Algumas são totalmente claras, explícitas, retratando a cópula como ideal de
beleza e prazer. A maioria delas resume-se a obras raras, de Leonardo da Vinci
a Picasso. Poucos fizeram desta representação seu tema principal. É o caso de
George Grosz, processado por isso na Alemanha, antes de se naturalizar
americano, em 1938.
O
século vinte foi visivelmente marcado por mudanças radicais de comportamento,
registadas na arte através do erotismo. O corpo foi transformado em objecto. Bonecas
eróticas foram fabricadas em série, como mercadoria de consumo. Alguns
artistas, como Hans Bellmer e Oskar Kokoschka, registraram acções perversas com
elas. Sobre Kokoschka, sabe-se que por muito pouco não foi preso por ter
abandonado no jardim de sua casa uma boneca decapitada que representava a sua
ex-amada que o abandonara.
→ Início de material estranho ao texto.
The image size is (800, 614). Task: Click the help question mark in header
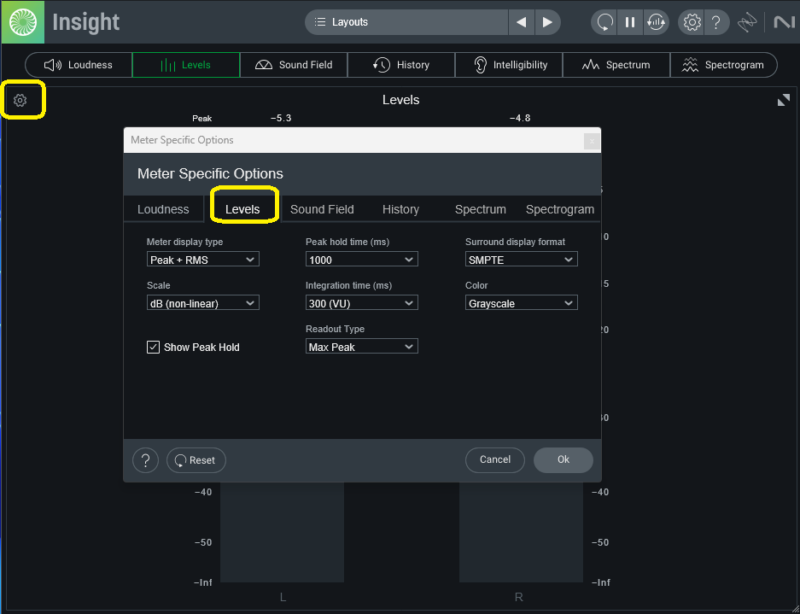715,22
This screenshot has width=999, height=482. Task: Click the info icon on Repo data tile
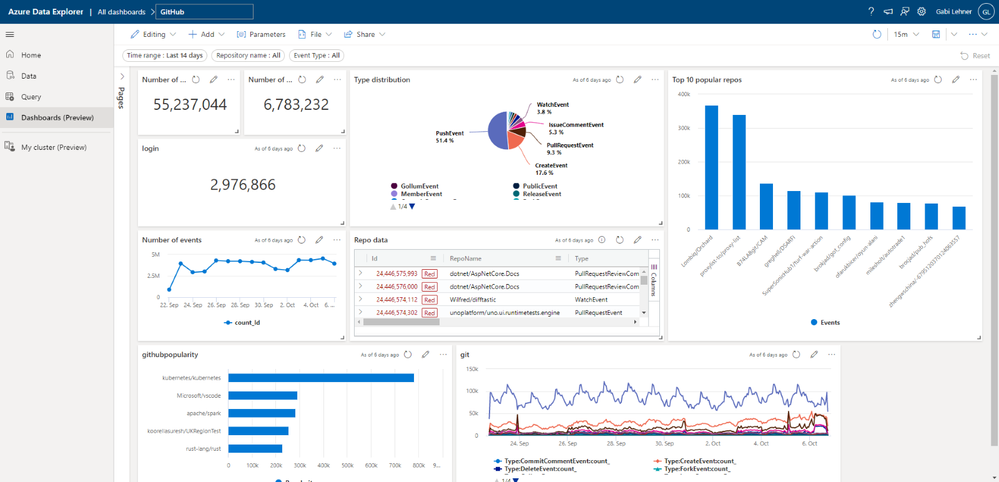(x=602, y=240)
Entre 1915 e 1918, ele vagueou com a sua boneca,
para a qual chegou a alugar um camarote na ópera. Numa noite de loucura súbita,
Kokoschka partiu o crânio da sua amada sintética, curando-se então da sua paixão
infeliz.
Schopenhauer
já considerava que as manifestações do homem, artísticas ou não, são
determinadas pelas tendências sexuais. Isso fica evidente nas obras de arte. O
que dizer dos nus masculinos pintados e esculpidos por Michelangelo, que androgenizava
as mulheres? Por que teria ele representado símbolos fálicos no tecto da Capela
Sistina? Para Freud, "o papel do
artista é dar forma aos seus fantasmas e desejos, de acordo com regras
estéticas. Tendo atenuado o choque inicial, as obras eróticas podem ser
apresentadas aos outros homens que, como o artista, sofrem a repressão dos seus
desejos." Portanto, cabe ao público a maturidade necessária – que não
depende da idade, mas de uma boa resolução das suas questões íntimas – para
finalmente poder encarar a arte erótica com tranquilidade e equilíbrio.